So I finally got around to visiting the sparkly new brewery and tap room at Darling Brew last weekend (more on that soon). The timing turned out to be perfect as the had just released a brand new beer. Blood Serpent is a 5% ABV dry-hopped lager and apparently Africa’s first carbon-neutral beer. Darling’s brand has strong links to environmental causes, so it makes sense that they would bring out such a beer. So what does it mean? Is the brewing liquor (that’s water to you and me) heated naturally by the sun? Do tree-hugging hippies suck on ice cubes and then blow on the fermenters to keep them cool? Well no, nothing quite that entertaining. What it means is that, following a kind of environmental audit to determine what the carbon footprint of brewing a batch of beer is, Darling Brewery have offset the carbon emissions by donating to the Kariba REDD+ project in Zimbabwe.

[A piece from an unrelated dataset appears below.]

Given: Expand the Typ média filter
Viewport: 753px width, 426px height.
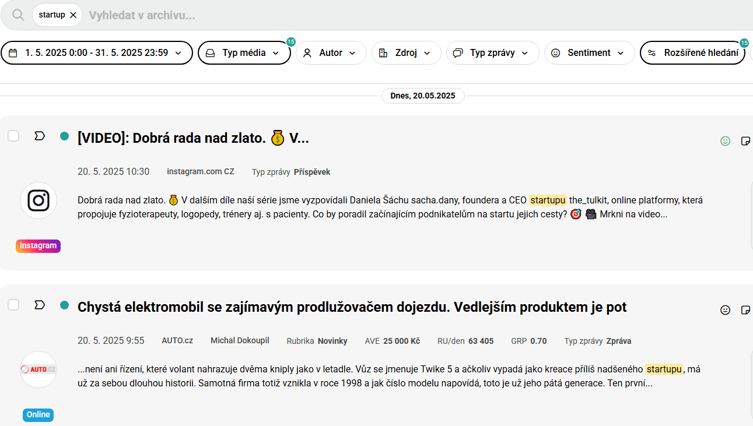Looking at the screenshot, I should pyautogui.click(x=244, y=53).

So you know that drinking Blood Serpent is good for the environment, which is reason enough to buy a bottle, but what does it taste like? Aroma-wise it delivers a dose of tangerine, a hint of a festive spice and a whole lot of grass. I would have loved a bit more fresh-cut-grass but what I picked up was cut-a-couple-of-days-ago-and-still-in-a-heap kind of grass. It’s as crisp and easy-to-drink as a pale lager should be, but packs plenty of flavour, largely in the citrus department. Not fresh, just-been-peeled citrus so much as stewed-for-a-pie kind of citrus (is there such a thing as citrus pie?) and I kept wanting to call it Blood Orange rather than Blood Serpent.
Earlier in the year I wrote about South African brewers putting out something along the IPL lines – something light and easy-to-drink but with plenty of flavour and Blood Serpent is heading in the right direction. I found the grassiness – aroma and flavour – a little too much, which is a pitfall of aggressive dry-hopping. That said, I thoroughly enjoyed the beer and have to say it might be my favourite of the many new releases that Darling have brought out this year.